This MD&A contains certain forward-looking statements and forward-looking information (collectively, "forward-looking statements") within the meaning of Canadian securities laws. These statements may relate to management's outlook, anticipated events or expected results specific to: Wrangler West's future financial position and business strategy; projected operating expenses; capital expenditures; financial and operating results; taxes, tax horizons and tax treatment; plans and objectives involving financing; commodity prices; number, type, timing and tie-in of wells drilled or recompleted; commencement of production and related expenses; the magnitude of crude oil and natural gas reserves; the ultimate value of operated and non-operated assets. Information relating to reserves is deemed forward-looking, as it involves the implied assessment, based on certain estimates and assumptions that reserves described can be profitably produced in the future. In some cases, readers can identify forward-looking statements by terms such as "may", "will", "should", "expect", "plan", "anticipate", "believe", "intend", "estimate", "predict", "potential", "continue" or other similar expressions concerning matters that are not historical facts.

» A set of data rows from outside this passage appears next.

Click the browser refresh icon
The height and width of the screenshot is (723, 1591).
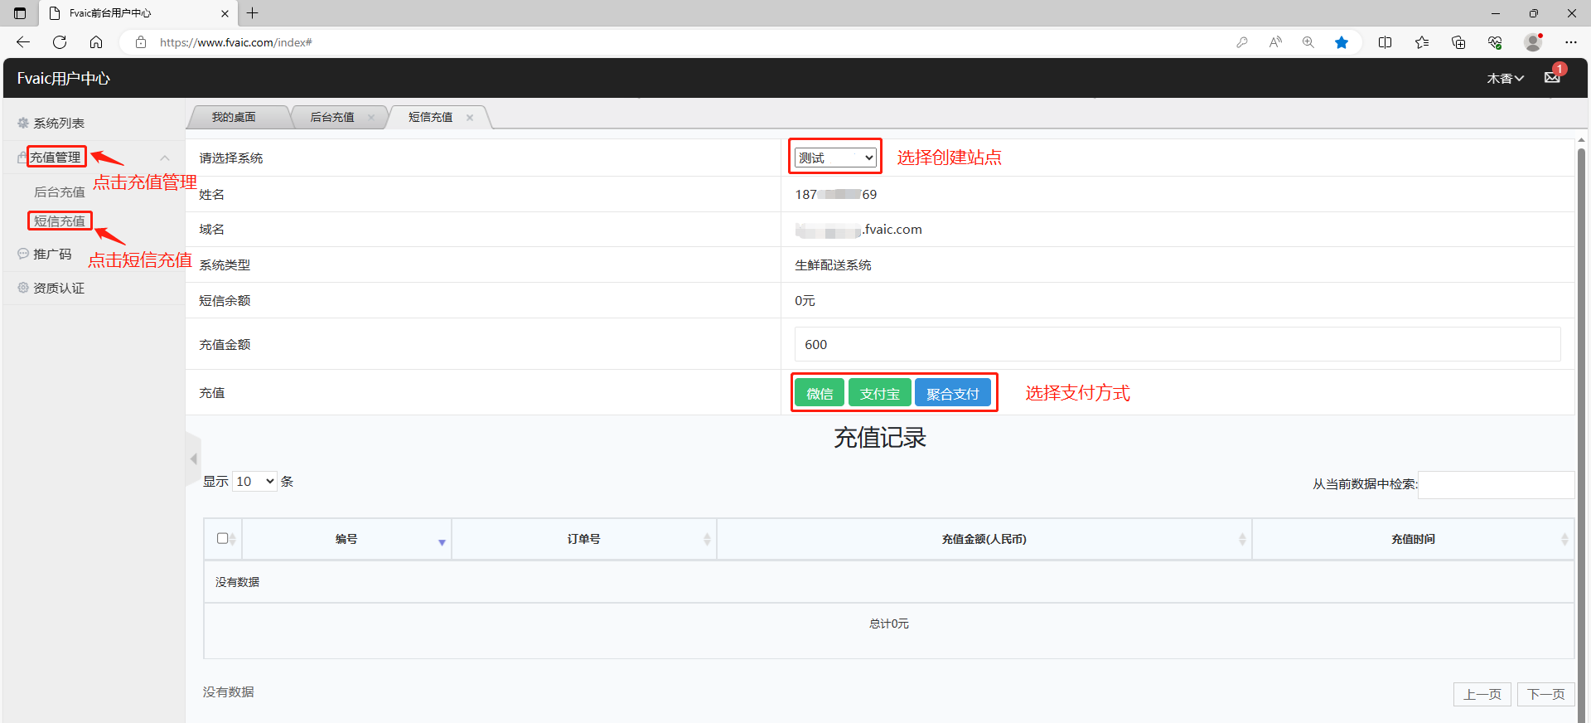pyautogui.click(x=60, y=42)
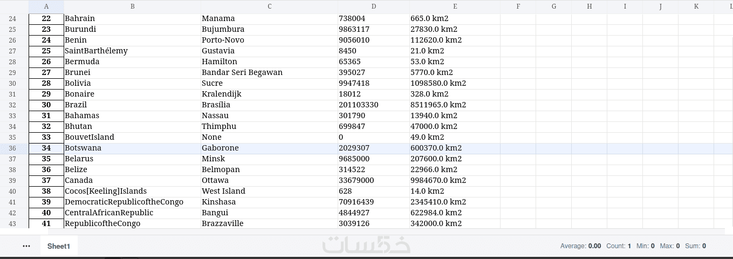Click the Count indicator in status bar
The height and width of the screenshot is (259, 733).
click(619, 246)
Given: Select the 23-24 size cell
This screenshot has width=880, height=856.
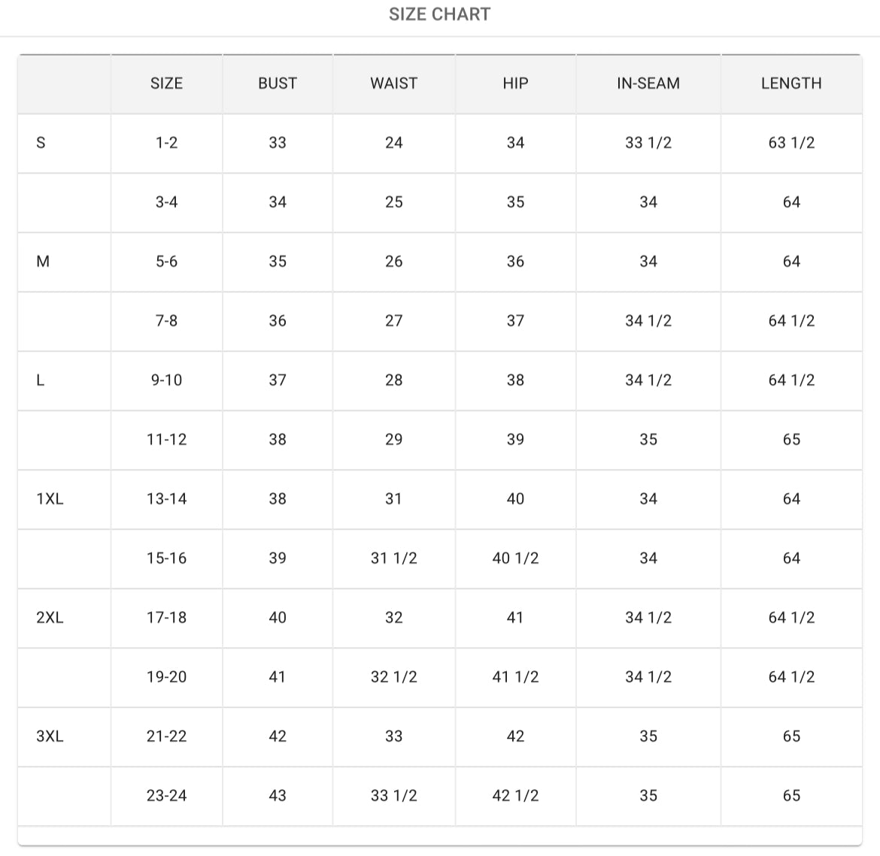Looking at the screenshot, I should coord(166,796).
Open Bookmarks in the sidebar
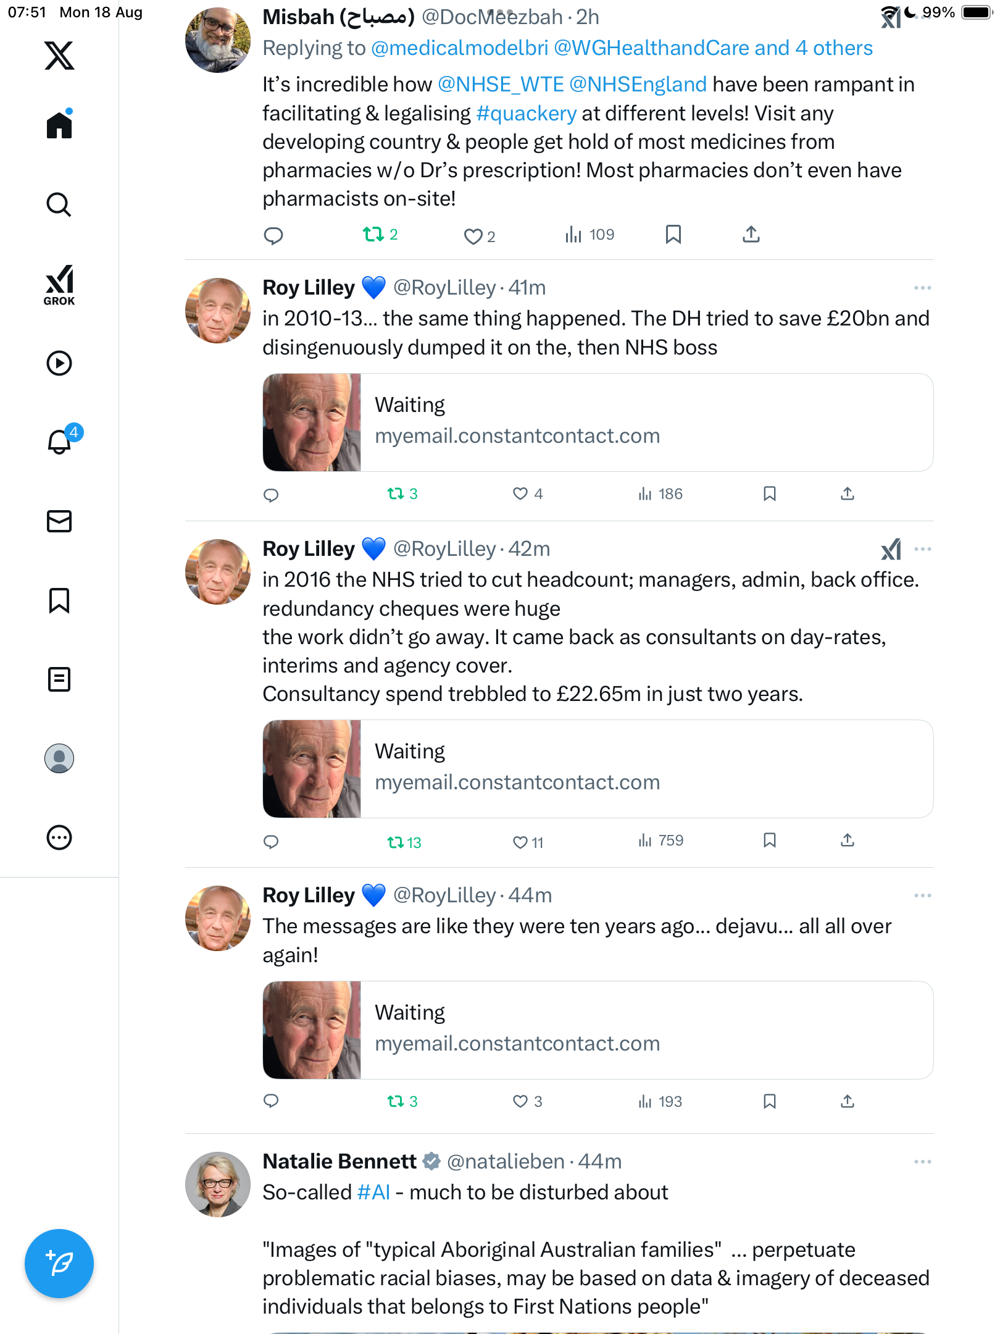 (x=59, y=600)
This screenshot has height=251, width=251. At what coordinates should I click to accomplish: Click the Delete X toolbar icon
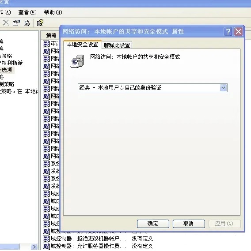pos(6,23)
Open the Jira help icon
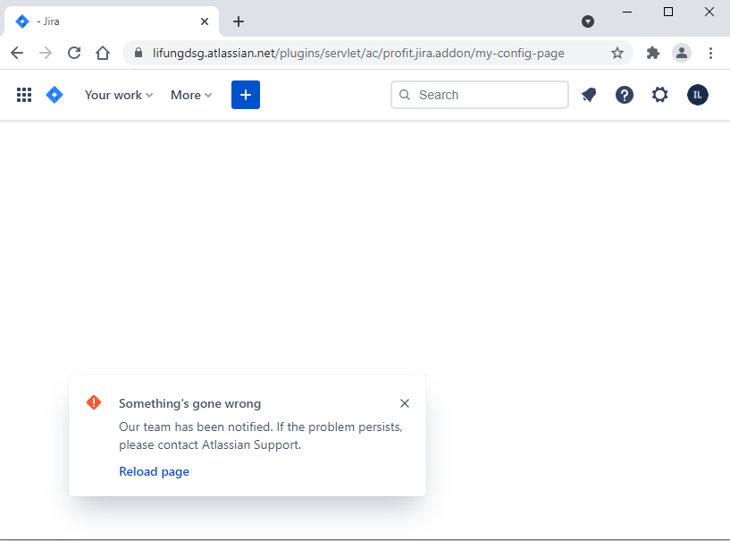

Certain factors and assumptions are the basis for management's forward-looking statements regarding: the outcome of future business prospects and transactions; results of operations; supply and demand for commodities produced, their prices and volatility; and royalty rates or any related incentives. Specifically, in projecting future activities, Wrangler West may make certain assumptions about the Company's ability to: discover and develop economic crude oil and natural gas reserves; produce discovered reserves; manage expenses for material and services; access to production and transportation facilities; access, recruit and retain qualified and experienced staff; respond to changes in government and other regulations. While management considers the assumptions made are reasonable, based on information currently available, they may prove incorrect. By their nature, forward-looking statements are subject to numerous risks and uncertainties that could significantly affect anticipated results in the future and, accordingly, actual results may differ materially from those predicted.

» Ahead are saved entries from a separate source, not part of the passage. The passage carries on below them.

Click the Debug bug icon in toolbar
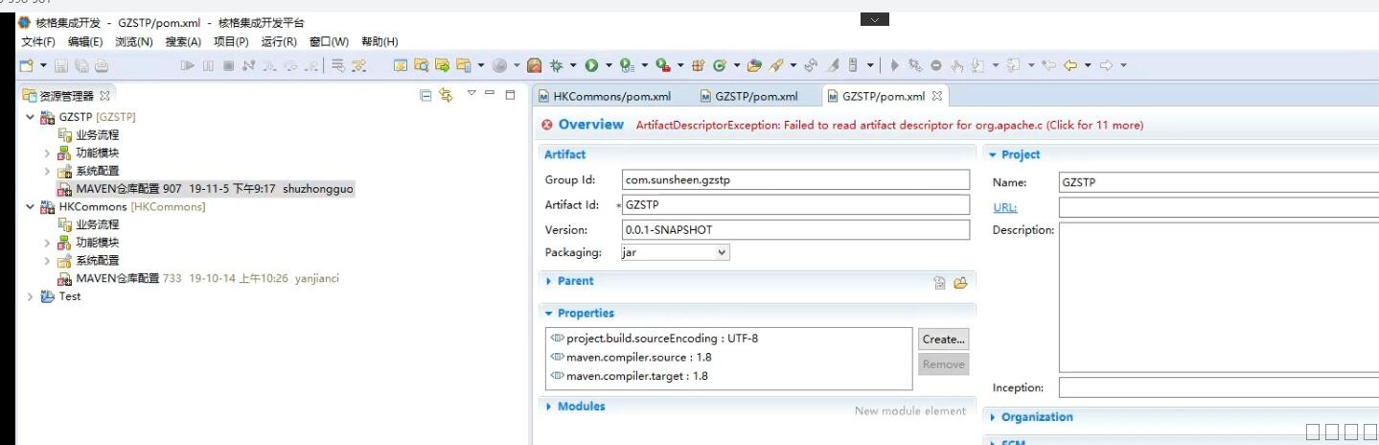Viewport: 1379px width, 445px height. pos(556,66)
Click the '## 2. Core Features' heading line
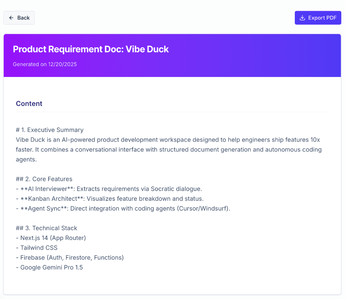The height and width of the screenshot is (299, 345). [44, 179]
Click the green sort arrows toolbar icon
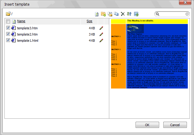194x135 pixels. tap(129, 14)
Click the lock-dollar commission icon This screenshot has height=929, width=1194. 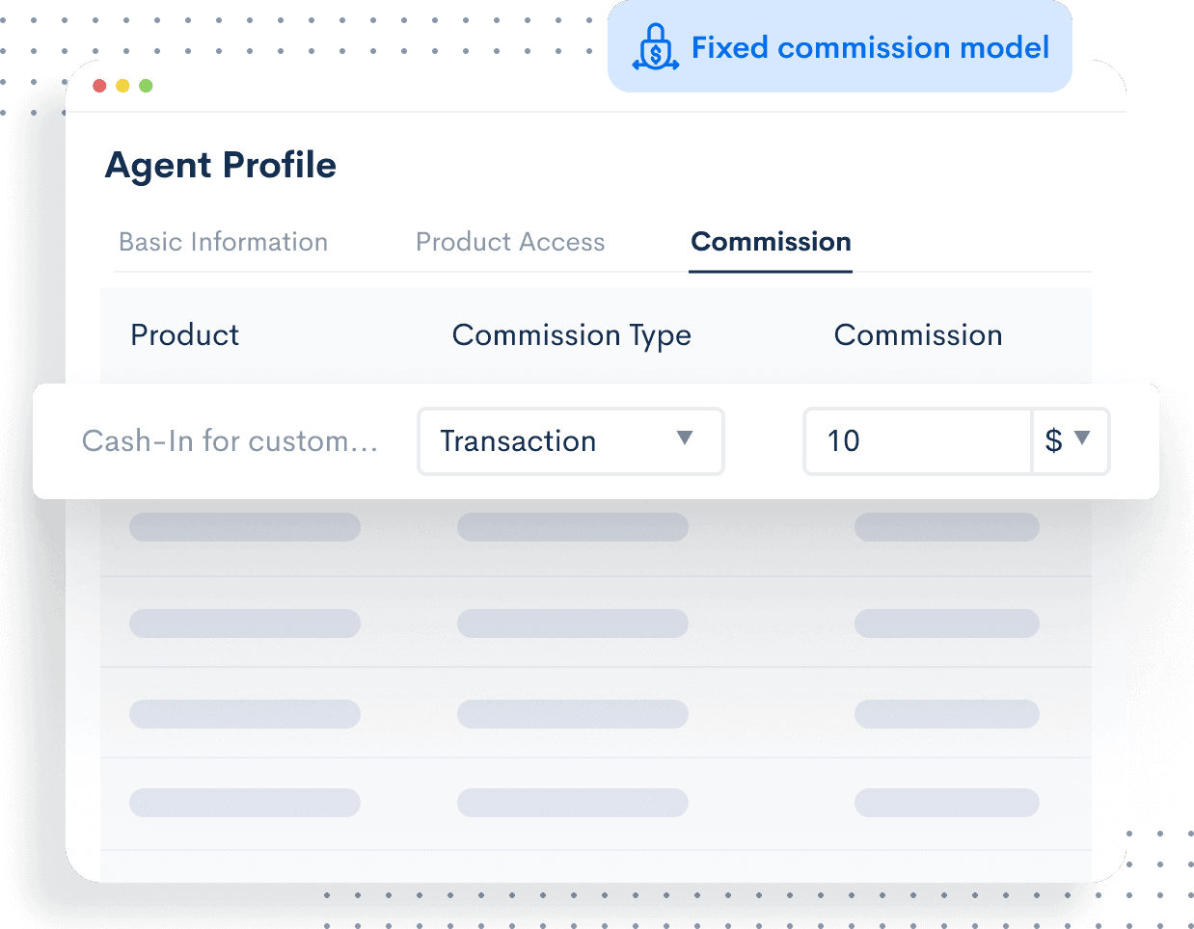tap(654, 47)
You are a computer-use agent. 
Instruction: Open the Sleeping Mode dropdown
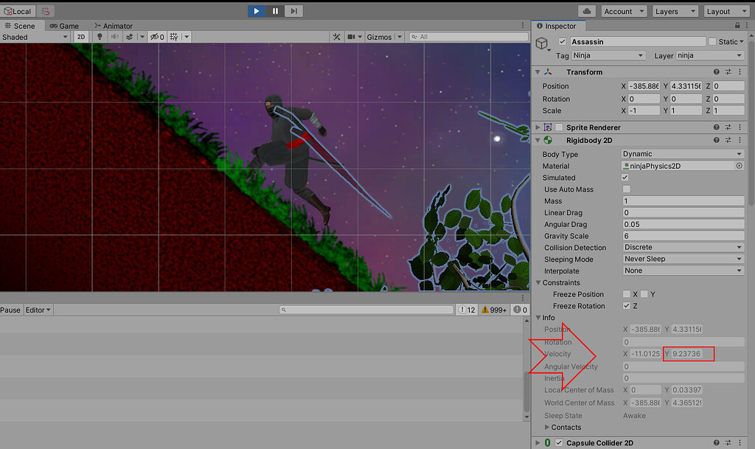681,259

Wrangler West's business risks arise from uncertainties involving, but not limited to: crude oil and natural gas commodity prices; interest and currency exchange rates; environmental and safety issues; unanticipated interruption of operations; surface access timing and costs; and financial and liquidity considerations. Additional risk arises from, among other factors, the production performance of existing properties, changes in regulatory standards and uncertain results from the investment of capital.

Financial outlook information contained in this MD&A about prospective results of operations, financial position or cash flows is based on assumptions about future events, including economic conditions and proposed courses of action, from management's assessment of relevant information currently available. Readers are cautioned that: a) such financial outlook information contained in this MD&A should not be used for purposes other than for which it is disclosed herein; and b) the list of risk factors cited is not exhaustive.

Wrangler West provides this MD&A as of November 25, 2009 for the purpose of reporting financial and operational results for the three and nine months ended September 30, 2009. Other than as required under securities laws, Wrangler West disclaims any intention or obligation to update or revise any forward-looking statements, whether as a result of new information, future events or otherwise.

ADDITIONAL INFORMATION

Additional information relating to Wrangler West Energy Corp. is filed on SEDAR and accessible at www.sedar.com. To obtain copies of published corporate information, contact JoAnne Dorval-Dronyk, Chief Financial Officer at Wrangler West Energy Corp. 1950, 444 Fifth Avenue SW, Calgary, Alberta, Canada T2P 2T8 or e-mail JoAnne@wranglerwest.ca.

    
                           Interim Balance Sheets
                                 (unaudited)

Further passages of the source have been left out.